MLB statistics (through 2021 season)
- Batting average: .152
- Home runs: 1
- Runs batted in: 9
- Stats at Baseball Reference

Teams
- Arizona Diamondbacks (2019, 2021); Baltimore Orioles (2021);

= Domingo Leyba =

Dominican baseball player (born 1995)

Domingo Junior Leyba Santana (born September 11, 1995) is a Dominican professional baseball infielder for the Olmecas de Tabasco of the Mexican League. He has previously played in Major League Baseball (MLB) for the Arizona Diamondbacks and Baltimore Orioles.

==Career==
===Detroit Tigers===
Leyba was signed by the Detroit Tigers as an international free agent in July 2012. He made his professional debut in 2013 with the Dominican Summer League Tigers and spent the whole season there where he led the league with a .348 batting average in 57 games. He spent 2014 with the Connecticut Tigers and West Michigan Whitecaps, hitting .323 with two home runs and 24 RBIs in 67 games.
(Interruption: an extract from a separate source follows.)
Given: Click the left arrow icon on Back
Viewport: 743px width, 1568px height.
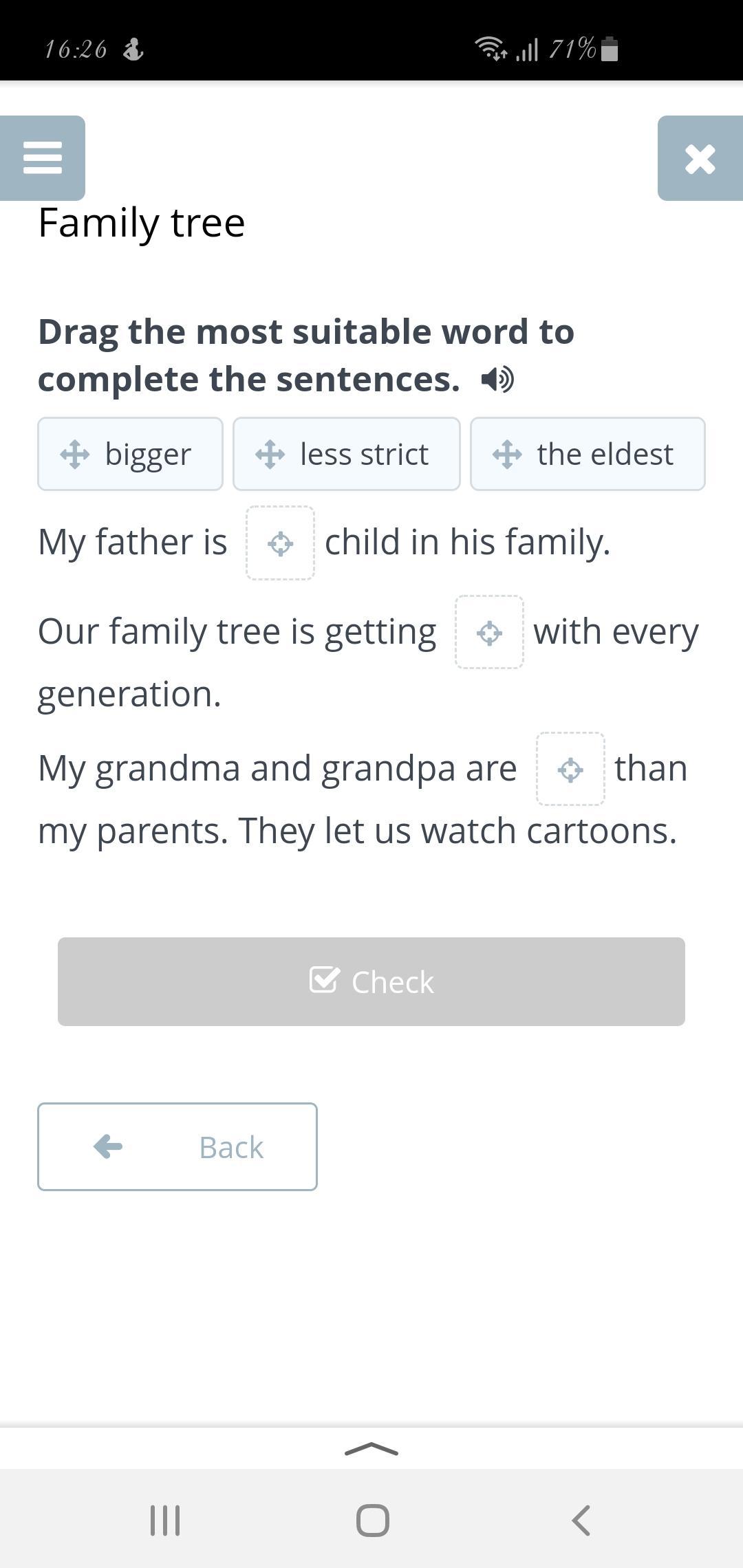Looking at the screenshot, I should (108, 1146).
===Arizona Diamondbacks===
On December 5, 2014, the Tigers traded Leyba and Robbie Ray to the Arizona Diamondbacks as part of a three-team trade, with the Diamondbacks sending Didi Gregorius to the New York Yankees and the Yankees sending Shane Greene to the Tigers. He spent 2015 with the Visalia Rawhide where he batted .237 with two home runs and 43 RBIs in 124 games and 2016 with Visalia and the Mobile BayBears where he slashed .296/.355/.429 with ten home runs and 60 RBIs in 130 games.

The Diamondbacks added him to their 40-man roster after the 2016 season. In 2017, he played in only 23 games due to injury. He spent all of 2018 with the Jackson Generals, batting .269 with five home runs and 30 RBIs in 86 games. He began 2019 with the Reno Aces.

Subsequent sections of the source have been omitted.